Daniel Ludwig grew up on the shores of Lake Michigan near Ludwig’s Pier, built by his grandfather in a little port, from which four of his uncles captained vessels plying the Great Lakes. So when his natural entrepreneurial instincts began to show themselves it’s not surprising they took a nautical form. As a 9-year-old he paid $75 (which he’d earned selling popcorn and shining shoes) to buy a small sunken boat which he promptly salvaged and rented out. Bitten by the bug of commercial imagination, he left school after eighth grade and went to work. At age 19 he bought an old paddle steamer with $5,000 of borrowed money, and slowly built a shipping fleet around it. After World War II he started building tankers in Japan, using cheap local labor and a new technique he’d overseen which welded rather than riveted the ships together. Creating a series of ever-larger vessels, he pioneered the supertanker, and built his shipping firm into one of the largest in the world.

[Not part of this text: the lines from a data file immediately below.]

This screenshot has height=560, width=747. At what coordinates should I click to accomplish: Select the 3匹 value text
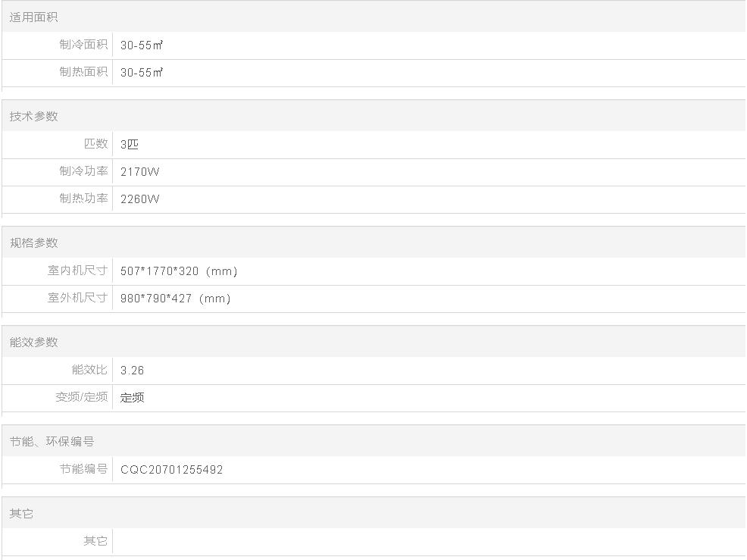click(130, 144)
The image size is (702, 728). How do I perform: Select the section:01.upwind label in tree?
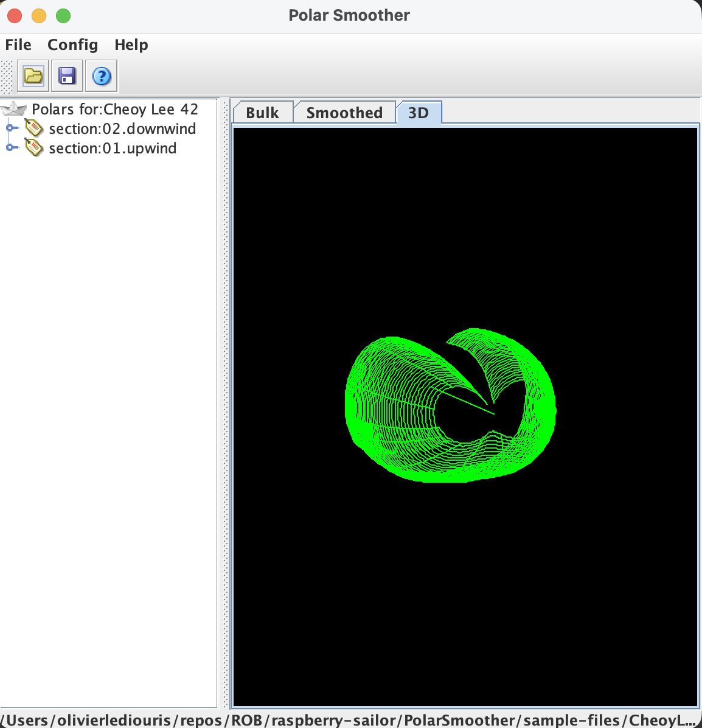(113, 148)
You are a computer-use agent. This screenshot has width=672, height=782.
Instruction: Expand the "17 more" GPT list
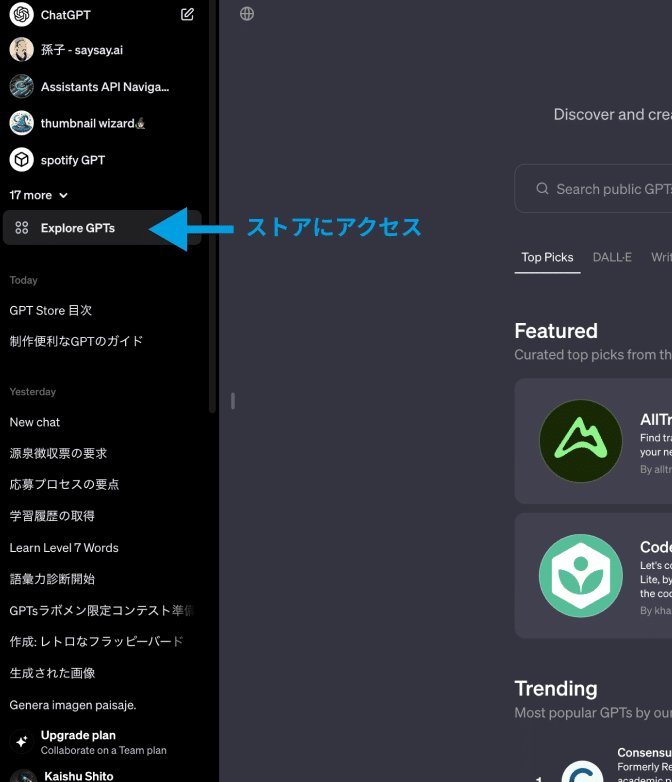pos(39,195)
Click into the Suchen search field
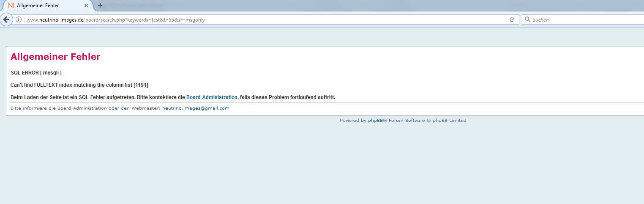644x204 pixels. 583,19
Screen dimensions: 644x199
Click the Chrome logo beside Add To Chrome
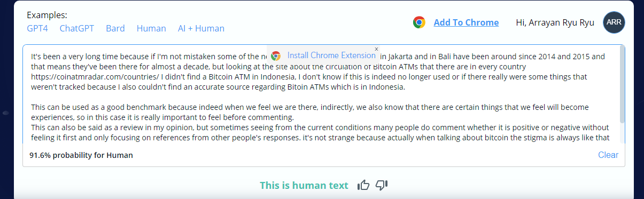419,22
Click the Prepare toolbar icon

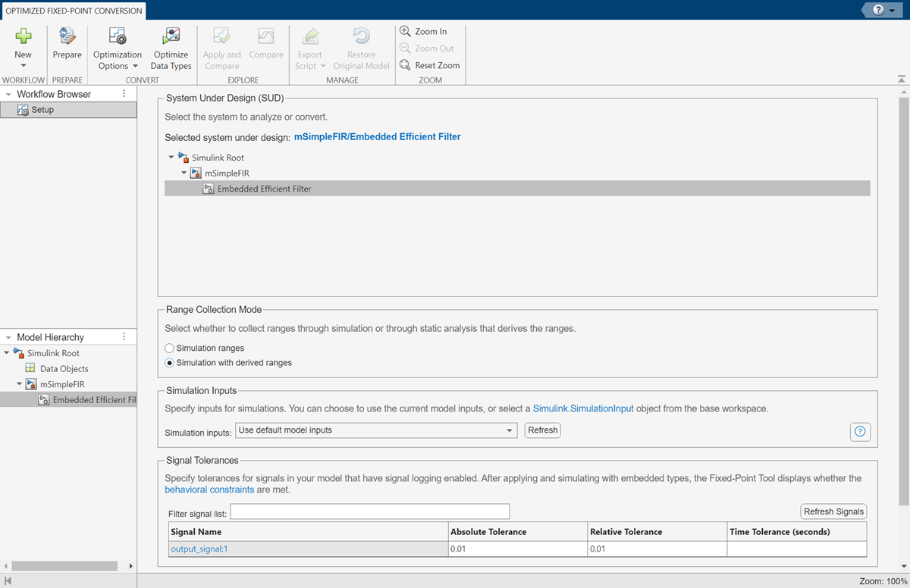click(x=67, y=36)
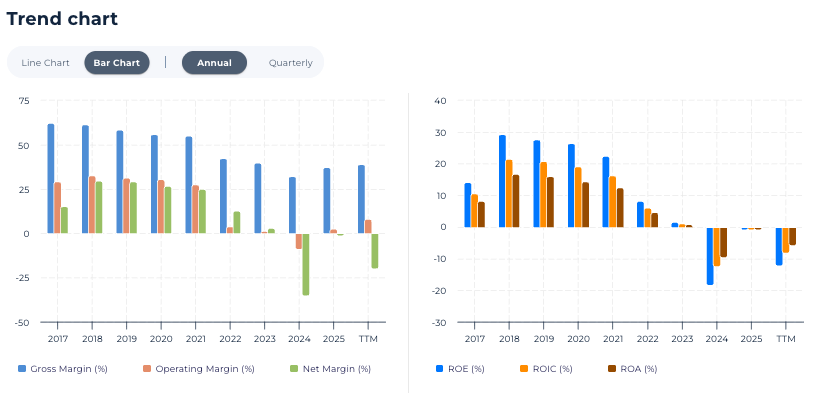Toggle the ROA (%) legend swatch

612,369
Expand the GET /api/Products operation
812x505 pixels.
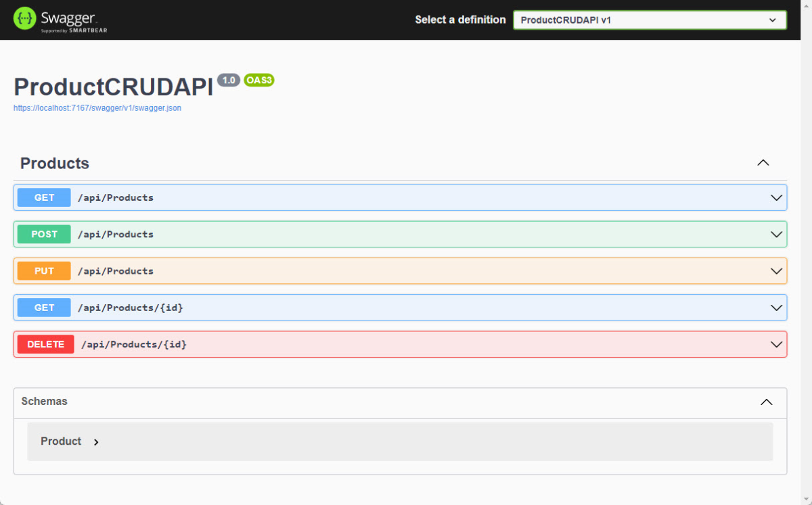pos(776,197)
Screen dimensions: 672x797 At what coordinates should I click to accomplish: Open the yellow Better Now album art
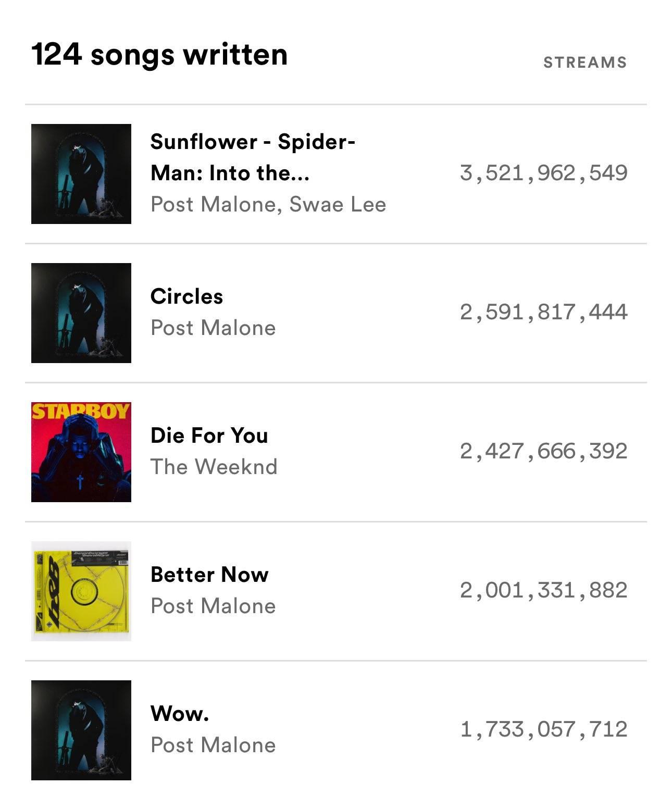point(81,591)
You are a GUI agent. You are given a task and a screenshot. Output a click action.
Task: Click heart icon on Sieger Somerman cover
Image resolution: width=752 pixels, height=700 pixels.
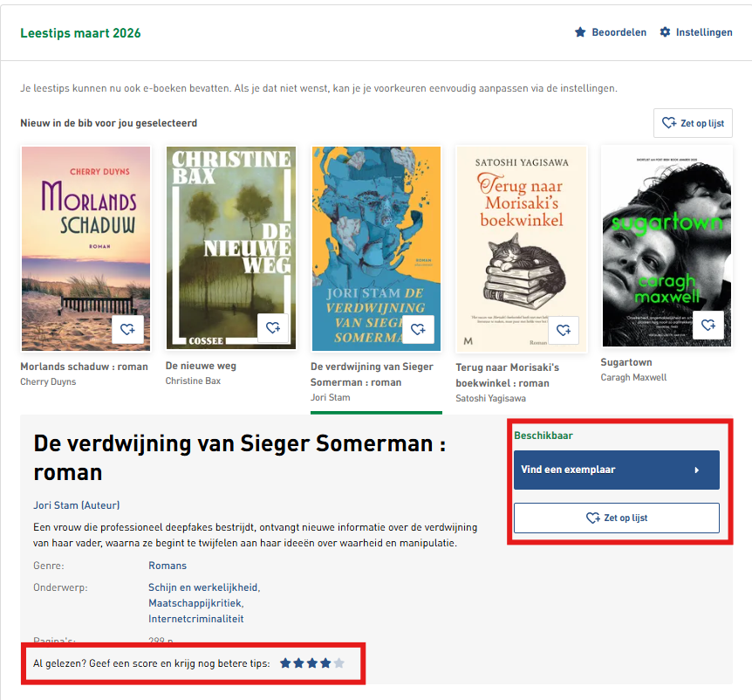click(x=418, y=329)
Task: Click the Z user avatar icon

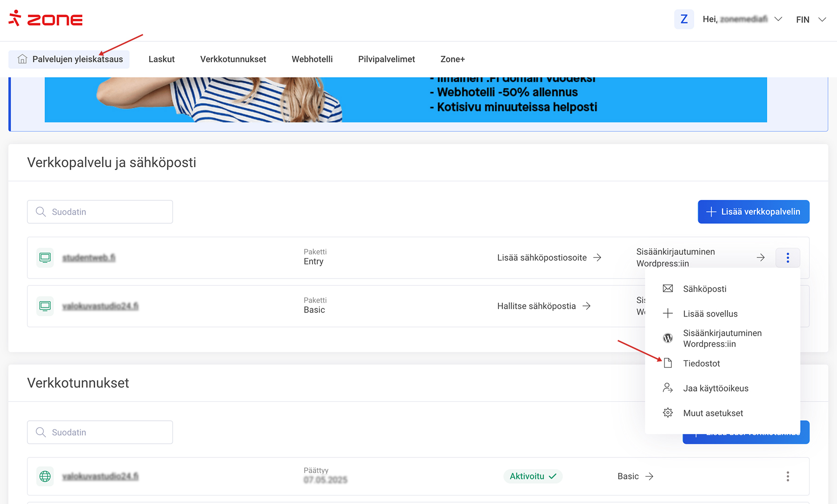Action: point(684,19)
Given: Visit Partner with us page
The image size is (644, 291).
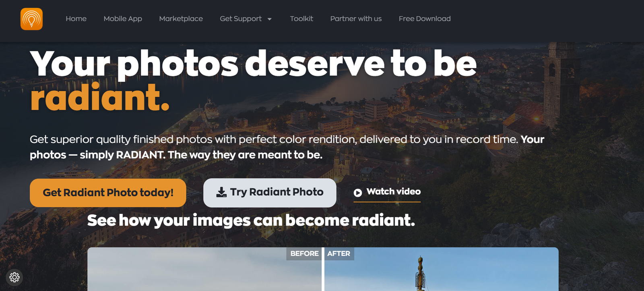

Ludwig branched out into mining, real estate, and other projects, and by 1976 he was one of only two billionaires in the U.S. Despite his wealth, he remained frugal: flying economy class, famously wearing the same plastic raincoat around Manhattan for years, walking to work, and owning only a 16-year-old Buick as a car when he died at age 95 in 1992.
Ludwig gave away nearly all of his money—and to a single entity, the Ludwig Institute for Cancer Research. Neither the donor nor any of his family members had ever been afflicted by cancer, yet he recognized the disease as a scourge of many innocent victims. Beginning slowly with endowed professorships and other support, the Institute delivered major gifts in 2006 to medical research arms at six institutions: Johns Hopkins, MIT, Harvard, Memorial Sloan Kettering Cancer Center, Stanford, and the University of Chicago.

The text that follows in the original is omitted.